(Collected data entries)
__________

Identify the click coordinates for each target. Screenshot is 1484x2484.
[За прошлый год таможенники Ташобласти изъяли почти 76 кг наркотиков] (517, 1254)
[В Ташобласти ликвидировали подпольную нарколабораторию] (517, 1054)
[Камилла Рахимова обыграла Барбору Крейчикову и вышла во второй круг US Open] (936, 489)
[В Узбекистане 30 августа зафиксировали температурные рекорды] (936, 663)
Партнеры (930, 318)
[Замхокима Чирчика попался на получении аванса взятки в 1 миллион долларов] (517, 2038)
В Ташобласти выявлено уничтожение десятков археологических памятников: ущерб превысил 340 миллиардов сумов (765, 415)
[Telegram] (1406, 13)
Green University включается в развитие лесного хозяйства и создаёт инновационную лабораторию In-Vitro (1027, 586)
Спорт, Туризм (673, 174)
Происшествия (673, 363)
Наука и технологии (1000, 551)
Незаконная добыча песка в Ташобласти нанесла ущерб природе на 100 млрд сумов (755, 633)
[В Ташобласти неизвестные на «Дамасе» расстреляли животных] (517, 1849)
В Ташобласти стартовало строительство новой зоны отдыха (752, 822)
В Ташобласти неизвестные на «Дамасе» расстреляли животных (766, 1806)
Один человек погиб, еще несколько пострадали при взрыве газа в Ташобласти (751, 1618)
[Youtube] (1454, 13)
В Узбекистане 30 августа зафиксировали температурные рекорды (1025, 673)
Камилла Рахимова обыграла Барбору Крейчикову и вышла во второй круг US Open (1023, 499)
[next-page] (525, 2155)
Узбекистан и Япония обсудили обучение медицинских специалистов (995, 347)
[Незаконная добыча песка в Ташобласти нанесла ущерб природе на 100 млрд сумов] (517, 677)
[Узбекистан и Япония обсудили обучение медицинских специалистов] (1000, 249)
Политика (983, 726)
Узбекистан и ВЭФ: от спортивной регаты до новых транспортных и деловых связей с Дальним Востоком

__________

→ Problem requirements:
All of the entries above are to be printed again exactly.

→ Exercise result:
Identify the click coordinates for each target. Screenshot is 1484x2484.
[За прошлый год таможенники Ташобласти изъяли почти 76 кг наркотиков] (517, 1254)
[В Ташобласти ликвидировали подпольную нарколабораторию] (517, 1054)
[Камилла Рахимова обыграла Барбору Крейчикову и вышла во второй круг US Open] (936, 489)
[В Узбекистане 30 августа зафиксировали температурные рекорды] (936, 663)
Партнеры (930, 318)
[Замхокима Чирчика попался на получении аванса взятки в 1 миллион долларов] (517, 2038)
В Ташобласти выявлено уничтожение десятков археологических памятников: ущерб превысил 340 миллиардов сумов (765, 415)
[Telegram] (1406, 13)
Green University включается в развитие лесного хозяйства и создаёт инновационную лабораторию In-Vitro (1027, 586)
Спорт, Туризм (673, 174)
Происшествия (673, 363)
Наука и технологии (1000, 551)
Незаконная добыча песка в Ташобласти нанесла ущерб природе на 100 млрд сумов (755, 633)
[В Ташобласти неизвестные на «Дамасе» расстреляли животных] (517, 1849)
В Ташобласти стартовало строительство новой зоны отдыха (752, 822)
В Ташобласти неизвестные на «Дамасе» расстреляли животных (766, 1806)
Один человек погиб, еще несколько пострадали при взрыве газа в Ташобласти (751, 1618)
[Youtube] (1454, 13)
В Узбекистане 30 августа зафиксировали температурные рекорды (1025, 673)
Камилла Рахимова обыграла Барбору Крейчикову и вышла во второй круг US Open (1023, 499)
[next-page] (525, 2155)
Узбекистан и Япония обсудили обучение медицинских специалистов (995, 347)
[Незаконная добыча песка в Ташобласти нанесла ущерб природе на 100 млрд сумов] (517, 677)
[Узбекистан и Япония обсудили обучение медицинских специалистов] (1000, 249)
Политика (983, 726)
Узбекистан и ВЭФ: от спортивной регаты до новых транспортных и деловых связей с Дальним Востоком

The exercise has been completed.